### Document source:
Surtout, les documents produits par les intimés démontrent que la CEGI n'a pas reçu l'information qui lui était destinée.
En effet, dans un courrier du 13 janvier 2003, en réponse à une lettre des maîtres de l'ouvrage lui transmettant l'acte de cautionnement à eux remis par le constructeur, la CEGI déclarait recevoir d'eux l'information de l'existence d'un tel document et leur en révélait la fausseté.
Ultérieurement interrogée par le Conseil des maîtres de l'ouvrage, elle indiquait que, sauf erreur de sa part, elle n'avait pas reçu d'information concernant la construction des consorts Richard X....
La sincérité de ces affirmations est confortée par deux autres mentions de la lettre du 13 janvier 2003.
Selon la première, la CEGI avait cessé de délivrer des garanties à Monsieur A... depuis le mois de mars 2000.
Selon la seconde, elle avait déjà été informée de tels agissements de celui-ci et avait déposé plainte auprès du Procureur de la République d'Avranches le 2 août 2002.
Il n'est pas douteux qu' avant même le mois d'août 2002 l'attention de la CEGI aurait été attirée par la réception d'une information relative à une maison édifiée par un constructeur qui n'était plus son client depuis deux ans.
Et après le mois d'août 2002, elle aurait nécessairement rapproché une telle information (qu'il faut supposer restée en instance de classement, à défaut de quoi l'absence de dossier de cautionnement fût immédiatement apparue) des informations qu'elle venait de recueillir sur les agissements malhonnêtes de Monsieur A....
Est ainsi rapportée la preuve de l'absence d'information de la CEGI par la Financière de Crédit Immobilier de Bretagne.
Il convient de déterminer quelles en furent les conséquences.
Sur le préjudice de Monsieur Y... et Mademoiselle X...
Monsieur Y... et Mademoiselle X... demandent la condamnation de la Financière de Crédit Immobilier de Bretagne à les indemniser du coût de l'achèvement de la construction, de leurs préjudices consécutifs (charge de loyers et intérêts intercalaires d'un prêt) et de leur préjudice moral et de jouissance.
La Financière de Crédit Immobilier de Bretagne objecte qu'il n'y a pas de lien de causalité entre sa faute et le préjudice allégué.
De fait, le préjudice dont les maîtres de l'ouvrage réclament réparation est celui résultant du défaut de garantie. C'est d'ailleurs ce préjudice qu'a indemnisé le Premier Juge.
Or le défaut de garantie n'a pas pour origine le défaut d'information du prêteur mais la tromperie du constructeur.

### Liste des consignes:
1. Citez, s'il vous plaît, l'extrait de décision sur la CEGI en commençant par « Ultérieurement interrogée par » et en poursuivant jusqu'à « 2 août 2002. ».
2. D'après l'extrait de décision sur la CEGI, à quelle date la CEGI a-t-elle déposé plainte auprès du Procureur de la République d'Avranches ?
3. Poursuivez la rédaction de l'extrait de décision sur la CEGI à partir de sa dernière phrase.
Les lignes qui viennent ensuite forment un ensemble à part, distinct de l'extrait de décision sur la CEGI.

### Jeu de données:
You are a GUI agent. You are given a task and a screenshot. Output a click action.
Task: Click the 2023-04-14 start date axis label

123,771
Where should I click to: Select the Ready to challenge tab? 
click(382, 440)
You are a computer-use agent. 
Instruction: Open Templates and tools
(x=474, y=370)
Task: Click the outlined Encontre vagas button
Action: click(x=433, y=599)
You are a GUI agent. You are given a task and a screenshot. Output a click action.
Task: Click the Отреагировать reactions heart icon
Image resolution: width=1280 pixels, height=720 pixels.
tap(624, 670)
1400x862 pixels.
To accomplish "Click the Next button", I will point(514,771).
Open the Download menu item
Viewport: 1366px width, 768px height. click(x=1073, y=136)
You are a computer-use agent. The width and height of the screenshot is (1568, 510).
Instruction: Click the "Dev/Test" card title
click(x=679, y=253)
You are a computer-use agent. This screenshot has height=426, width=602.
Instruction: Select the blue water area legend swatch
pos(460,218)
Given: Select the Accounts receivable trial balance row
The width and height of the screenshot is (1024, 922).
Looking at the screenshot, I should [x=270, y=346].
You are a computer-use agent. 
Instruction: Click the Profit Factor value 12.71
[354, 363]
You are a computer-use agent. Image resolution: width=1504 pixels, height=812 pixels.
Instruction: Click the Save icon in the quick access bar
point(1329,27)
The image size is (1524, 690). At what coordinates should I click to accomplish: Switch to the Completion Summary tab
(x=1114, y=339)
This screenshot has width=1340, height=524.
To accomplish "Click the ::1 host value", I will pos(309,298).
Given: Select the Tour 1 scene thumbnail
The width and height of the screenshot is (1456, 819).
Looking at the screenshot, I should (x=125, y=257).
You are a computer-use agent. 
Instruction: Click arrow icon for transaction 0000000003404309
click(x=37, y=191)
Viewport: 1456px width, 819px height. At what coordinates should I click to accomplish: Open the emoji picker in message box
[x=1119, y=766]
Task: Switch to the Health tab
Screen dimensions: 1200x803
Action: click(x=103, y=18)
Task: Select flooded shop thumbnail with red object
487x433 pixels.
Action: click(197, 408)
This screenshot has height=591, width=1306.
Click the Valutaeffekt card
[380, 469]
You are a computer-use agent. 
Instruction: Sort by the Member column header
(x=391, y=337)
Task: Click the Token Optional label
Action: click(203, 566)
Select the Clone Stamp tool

### Réponses finales:
1.
Ultérieurement interrogée par le Conseil des maîtres de l'ouvrage, elle indiquait que, sauf erreur de sa part, elle n'avait pas reçu d'information concernant la construction des consorts Richard X....
La sincérité de ces affirmations est confortée par deux autres mentions de la lettre du 13 janvier 2003.
Selon la première, la CEGI avait cessé de délivrer des garanties à Monsieur A... depuis le mois de mars 2000.
Selon la seconde, elle avait déjà été informée de tels agissements de celui-ci et avait déposé plainte auprès du Procureur de la République d'Avranches le 2 août 2002.

2. Le 2 août 2002.

3.
Les maîtres de l'ouvrage définissent pourtant exactement les conséquences du défaut d'information, lorsqu'ils concluent que si l'information était effectivement parvenue à la CEGI, celle-ci aurait pu les informer du faux commis par Monsieur A... dès l'étape des fondations et leur permettre soit d'exiger la constitution d'une garantie, soit de résilier le contrat et de faire terminer la maison par un constructeur sérieux.
La première branche de l'alternative n'apparaît pas plausible.
En effet il résulte du courrier de la CEGI en date du 13 janvier 2003 que Monsieur A... n'était plus garanti depuis mars 2000 et sa situation financière était si obérée qu'elle a conduit à sa liquidation judiciaire le 21 janvier 2003, d'où il s'infère qu'il n'aurait assurément pas pu trouver un garant au mois d'avril 2002.
En revanche, une information adressée à la CEGI dès le 25 avril 2002, aurait permis à celle-ci de prévenir les maîtres de l'ouvrage dans un délai qu'il est raisonnable de considérer comme très bref, alors qu'en raison de l'absence d'information du garant, ceux-ci n'ont été avertis de l'absence de garantie que par la lettre de la CEGI du 13 janvier 2003.
Ils auraient donc pu dès le fin avril 2002 se mettre en quête d'un nouveau constructeur. Mais les tracas et les retards dûs à cette recherche ne leur auraient pas été épargnés.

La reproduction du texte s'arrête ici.